If you add to that the difficulty of finding a parking space on many occasions you can be forgiven for coming to the conclusion that the welfare of relatives is not high on the agenda.
I was led to believe that visitors could use the car park at the nearby Ashington Football Club but the NHS notice at the gate clearly said 'Staff permit holders only'.
Whilst I realise that parking charges can be necessary I do think that there needs to be some flexibility to cover situations like mine and also reserved parking spaces for those visiting terminally ill patients. And I think it should be offered without having to request it.
The site no smoking policy is blatantly ignored and appears not to be enforced. This is evident by the quantity of dog ends at the entrances near to the no smoking signs. This is not only visitors but patients with their drip trollies etc who must have had permission to leave the wards and are highly conspicuous. In December/January during the high winds the revolving door was locked and visitors had to use the disabled ramp that was full of smokers and I had to battle my way through their filthy smoke. It was more like visiting a seedy pub than a hospital. I raised this at the reception but was told that nothing could be done because people became abusive!
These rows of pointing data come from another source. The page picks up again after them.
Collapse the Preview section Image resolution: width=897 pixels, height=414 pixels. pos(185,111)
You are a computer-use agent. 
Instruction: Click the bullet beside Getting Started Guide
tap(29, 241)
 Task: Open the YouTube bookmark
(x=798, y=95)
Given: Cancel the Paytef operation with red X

I also raised it with two of the nursing staff and had similar responses.
There are no signs at the south entrance indicating the location of the Bereavement Office. I understand that there was a notice displayed at one time but was removed at the instigation of a hospital management for some reason. The Bereavement Office is tucked away around a corner and is a poky little office with poor facilities that are an insult to bereaved relatives. At this distressing time the environment should reflect the needs of relatives who have already suffered trauma before arriving at that point. My 'Hobsons Choice' alternative was to collect paperwork from the ward where my wife had died that again is highly insensitive.
When the hospital telephone you they withhold their number and if they do not leave a message then you have no idea who has called and why. This causes distress and anxiety. Also you have no way of differentiating between these calls and nuisance calls so have to answer calls you otherwise would not. This is also thoughtless and uncaring.
The hospital appears to operate on a 9 to 5 basis with considerably reduced service and cover at Christmas/ New year, at the weekends and at nights. This clearly impacts on patient care, is incomprehensible and is worse than many retailers providing a considerably less important service.
Finally, in the Chapel of Rest there were two boxes of paper hankies on a table. Very thoughtful you might think except that someone had placed a pile of leaflets immediately behind them entitled 'Tissue Donation'. Would be amusing in a TV comedy sketch but here it just added to the feeling of insensitivity and thoughtlessness. The leaflets should not be there in the first place putting pressure on already upset relatives.